Introduction

Spontaneous coronary artery dissection (SCAD) is an under-diagnosed and under-recognized cause of acute coronary syndrome (ACS), accounting for up to 4% of ACS cases and over 25% of myocardial infarctions (MI) in women under 50 years of age.1 It is characterized by a non-iatrogenic, non-traumatic separation of the coronary arterial wall with false lumen formation, leading to impaired coronary perfusion.2 SCAD typically occurs in individuals without traditional atherosclerotic risk factors and has been associated with fibromuscular dysplasia, connective tissue disorders, pregnancy, systemic inflammatory diseases, and emotional or physical stress.3 Clinical presentation may include features of MI or life-threatening ventricular arrhythmias depending on the degree of blood flow compromise.4

Diagnosing SCAD solely based on angiographic findings is often challenging; therefore, intravascular imaging modalities, such as intravascular ultrasound (IVUS) and optical coherence tomography (OCT), may be used when angiographic results are inconclusive.5 Observational studies suggest that conservative therapy is often preferred for hemodynamically stable patients, as many dissections spontaneously heal over weeks to months.

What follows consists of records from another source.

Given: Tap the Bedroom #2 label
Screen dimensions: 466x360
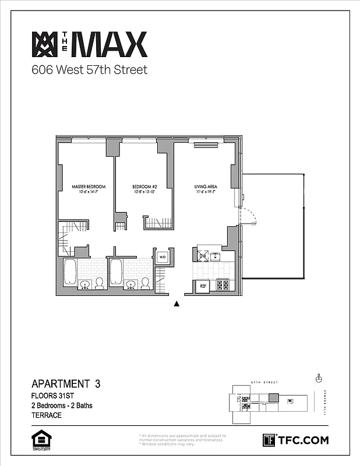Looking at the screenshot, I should pos(143,187).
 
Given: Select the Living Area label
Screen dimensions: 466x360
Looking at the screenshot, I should pos(205,187).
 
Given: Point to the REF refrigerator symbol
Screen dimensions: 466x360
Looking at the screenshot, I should pos(203,286).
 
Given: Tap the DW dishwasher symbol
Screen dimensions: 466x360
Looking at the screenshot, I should pos(203,256).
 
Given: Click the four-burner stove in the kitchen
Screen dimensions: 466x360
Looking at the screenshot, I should pos(223,285).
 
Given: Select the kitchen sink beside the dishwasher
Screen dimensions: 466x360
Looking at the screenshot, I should pos(215,256).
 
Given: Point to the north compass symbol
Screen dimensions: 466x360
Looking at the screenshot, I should pos(319,378).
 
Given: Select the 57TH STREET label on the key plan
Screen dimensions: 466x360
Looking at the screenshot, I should pos(263,382).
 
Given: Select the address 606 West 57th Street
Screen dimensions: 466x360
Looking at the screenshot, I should pos(89,70).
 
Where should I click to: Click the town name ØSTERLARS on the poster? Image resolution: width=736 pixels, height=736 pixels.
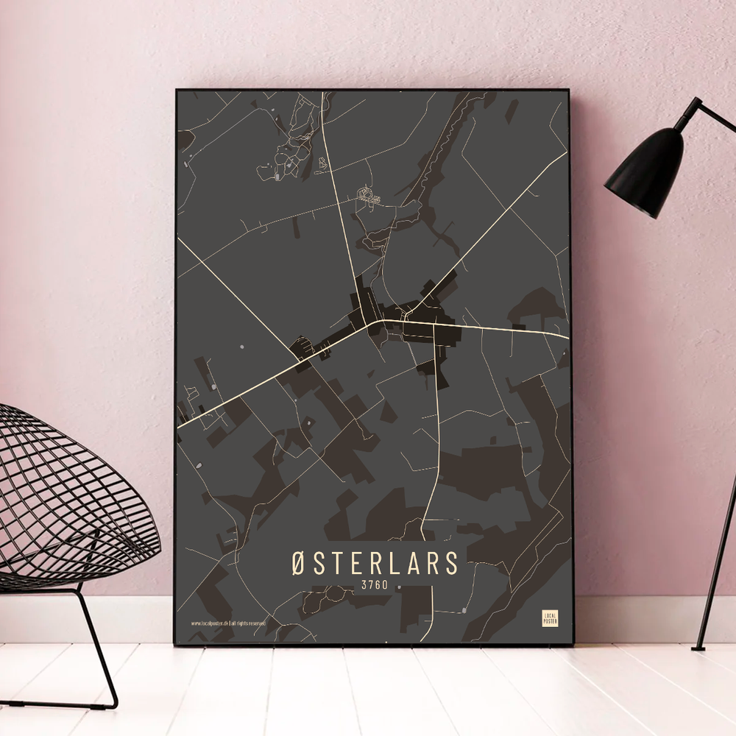point(374,563)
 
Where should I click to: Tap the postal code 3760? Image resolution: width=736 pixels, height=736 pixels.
point(374,587)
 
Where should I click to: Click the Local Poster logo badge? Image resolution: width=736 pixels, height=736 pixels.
point(549,618)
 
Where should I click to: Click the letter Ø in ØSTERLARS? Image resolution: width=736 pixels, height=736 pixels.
point(297,563)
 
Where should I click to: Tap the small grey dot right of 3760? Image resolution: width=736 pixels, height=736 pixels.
point(398,587)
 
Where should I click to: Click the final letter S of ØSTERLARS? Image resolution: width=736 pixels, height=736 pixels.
point(450,563)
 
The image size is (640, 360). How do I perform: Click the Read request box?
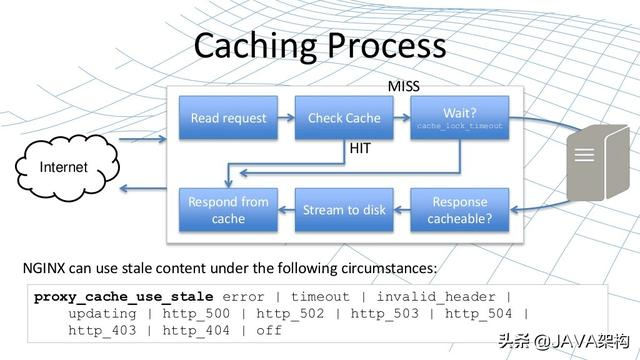pos(229,119)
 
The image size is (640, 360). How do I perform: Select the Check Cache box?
pos(344,119)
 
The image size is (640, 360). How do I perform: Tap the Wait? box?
pos(460,119)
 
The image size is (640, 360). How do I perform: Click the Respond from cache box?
pos(229,210)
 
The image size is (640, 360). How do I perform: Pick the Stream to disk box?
pos(344,210)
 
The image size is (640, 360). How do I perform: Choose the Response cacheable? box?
pos(460,210)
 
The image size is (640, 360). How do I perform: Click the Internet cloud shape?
pos(63,166)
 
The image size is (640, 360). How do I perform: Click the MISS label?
pos(404,87)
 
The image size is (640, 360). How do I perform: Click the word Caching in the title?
pos(256,46)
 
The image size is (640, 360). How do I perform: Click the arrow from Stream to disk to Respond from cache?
pos(286,210)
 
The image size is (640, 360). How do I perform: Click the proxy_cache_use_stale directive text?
pos(124,297)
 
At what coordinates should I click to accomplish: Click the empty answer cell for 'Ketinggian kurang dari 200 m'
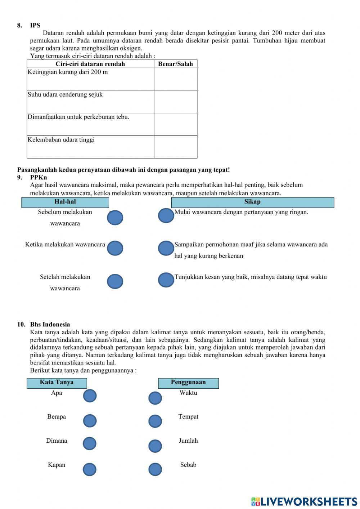pyautogui.click(x=175, y=79)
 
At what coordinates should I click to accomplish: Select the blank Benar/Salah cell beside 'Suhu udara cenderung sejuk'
pyautogui.click(x=175, y=102)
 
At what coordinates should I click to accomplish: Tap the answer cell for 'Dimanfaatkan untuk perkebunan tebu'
pyautogui.click(x=175, y=124)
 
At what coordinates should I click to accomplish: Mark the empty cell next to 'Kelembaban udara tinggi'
pyautogui.click(x=175, y=147)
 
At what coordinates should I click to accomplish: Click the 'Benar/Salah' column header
pyautogui.click(x=175, y=64)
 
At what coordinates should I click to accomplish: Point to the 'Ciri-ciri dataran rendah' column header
pyautogui.click(x=90, y=64)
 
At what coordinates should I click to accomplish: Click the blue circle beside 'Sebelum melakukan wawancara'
pyautogui.click(x=115, y=218)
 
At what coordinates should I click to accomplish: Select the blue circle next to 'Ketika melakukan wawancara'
pyautogui.click(x=115, y=248)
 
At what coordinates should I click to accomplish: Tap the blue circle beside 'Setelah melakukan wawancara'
pyautogui.click(x=115, y=281)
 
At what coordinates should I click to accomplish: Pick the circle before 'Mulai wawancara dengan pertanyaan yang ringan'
pyautogui.click(x=166, y=215)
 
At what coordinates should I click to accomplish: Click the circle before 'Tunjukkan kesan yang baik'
pyautogui.click(x=166, y=280)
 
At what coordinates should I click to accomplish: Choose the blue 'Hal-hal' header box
pyautogui.click(x=65, y=202)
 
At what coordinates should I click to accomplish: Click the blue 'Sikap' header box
pyautogui.click(x=252, y=202)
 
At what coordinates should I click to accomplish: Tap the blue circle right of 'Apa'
pyautogui.click(x=90, y=396)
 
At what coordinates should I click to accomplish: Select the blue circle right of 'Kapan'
pyautogui.click(x=90, y=469)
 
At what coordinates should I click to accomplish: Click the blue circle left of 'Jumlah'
pyautogui.click(x=155, y=446)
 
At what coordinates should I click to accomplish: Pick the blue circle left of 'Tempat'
pyautogui.click(x=155, y=421)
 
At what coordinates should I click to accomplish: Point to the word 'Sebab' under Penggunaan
pyautogui.click(x=188, y=465)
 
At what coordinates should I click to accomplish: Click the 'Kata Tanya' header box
pyautogui.click(x=57, y=383)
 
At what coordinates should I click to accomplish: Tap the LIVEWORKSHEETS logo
pyautogui.click(x=304, y=501)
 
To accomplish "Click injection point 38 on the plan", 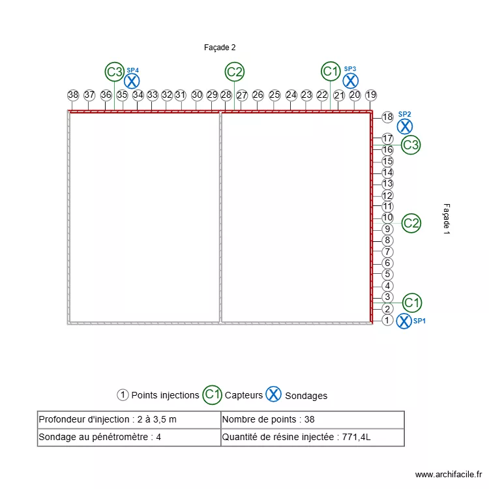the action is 73,95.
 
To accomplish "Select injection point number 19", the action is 371,95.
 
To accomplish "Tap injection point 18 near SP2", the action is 387,117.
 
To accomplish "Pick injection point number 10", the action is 387,218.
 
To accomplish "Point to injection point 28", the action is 226,95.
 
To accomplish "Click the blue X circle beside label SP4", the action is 132,81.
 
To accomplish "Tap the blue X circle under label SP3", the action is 351,80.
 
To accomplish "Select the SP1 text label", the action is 419,321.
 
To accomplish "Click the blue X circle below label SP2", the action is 405,126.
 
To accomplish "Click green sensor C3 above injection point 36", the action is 115,72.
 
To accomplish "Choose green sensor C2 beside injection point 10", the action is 411,224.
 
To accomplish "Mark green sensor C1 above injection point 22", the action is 331,71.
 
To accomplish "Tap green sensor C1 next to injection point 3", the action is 411,303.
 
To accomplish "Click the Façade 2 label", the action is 220,48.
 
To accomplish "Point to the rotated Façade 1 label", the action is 447,218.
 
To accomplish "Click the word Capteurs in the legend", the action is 244,395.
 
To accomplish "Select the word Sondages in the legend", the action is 306,396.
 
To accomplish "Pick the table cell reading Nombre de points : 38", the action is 312,420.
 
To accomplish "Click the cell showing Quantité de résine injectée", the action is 312,437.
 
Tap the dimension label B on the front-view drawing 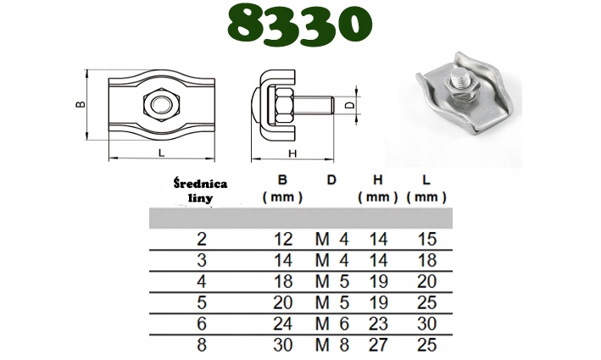81,104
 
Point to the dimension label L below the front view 162,152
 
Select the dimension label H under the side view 292,153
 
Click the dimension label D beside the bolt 350,104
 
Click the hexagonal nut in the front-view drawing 162,104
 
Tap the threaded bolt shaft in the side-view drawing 314,105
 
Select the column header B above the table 282,180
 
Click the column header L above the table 426,180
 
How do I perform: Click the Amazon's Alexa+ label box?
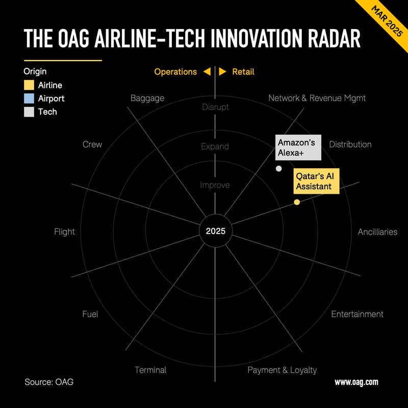pyautogui.click(x=298, y=147)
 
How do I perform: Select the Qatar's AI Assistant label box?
pyautogui.click(x=316, y=181)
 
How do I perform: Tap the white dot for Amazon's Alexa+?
pyautogui.click(x=278, y=169)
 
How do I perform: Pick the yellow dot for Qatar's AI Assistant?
pyautogui.click(x=297, y=202)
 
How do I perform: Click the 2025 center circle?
pyautogui.click(x=215, y=231)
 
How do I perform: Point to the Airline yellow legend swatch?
pyautogui.click(x=29, y=85)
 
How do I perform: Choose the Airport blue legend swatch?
pyautogui.click(x=29, y=98)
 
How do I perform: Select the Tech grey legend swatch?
pyautogui.click(x=29, y=112)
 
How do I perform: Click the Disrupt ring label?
pyautogui.click(x=215, y=107)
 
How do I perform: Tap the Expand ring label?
pyautogui.click(x=215, y=146)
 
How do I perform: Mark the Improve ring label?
pyautogui.click(x=215, y=185)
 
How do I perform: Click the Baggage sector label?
pyautogui.click(x=147, y=98)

Percutaneous coronary intervention (PCI) may be indicated in cases of ongoing ischemia or life-threatening ventricular arrhythmias, but it carries higher technical complexity and a risk of dissection propagation.6 In this case, we present a case of SCAD in a young woman with acute anterior MI, highlighting the importance of early recognition, imaging-guided diagnosis, and individualized management.

Case Presentation

A 32-year-old woman presented to the emergency department with sudden-onset, severe retrosternal chest pain radiating to the left arm, associated with diaphoresis and nausea. She had no history of hypertension, diabetes mellitus, smoking, or hyperlipidemia. Her obstetric history included one full-term vaginal delivery two years earlier. Family history was negative for premature coronary artery disease.

Upon presentation, her vital signs were as follows: blood pressure 128/78 mmHg, heart rate 92 beats/min, respiratory rate 16 breaths/min, and oxygen saturation 98% on room air. Physical examination was unremarkable.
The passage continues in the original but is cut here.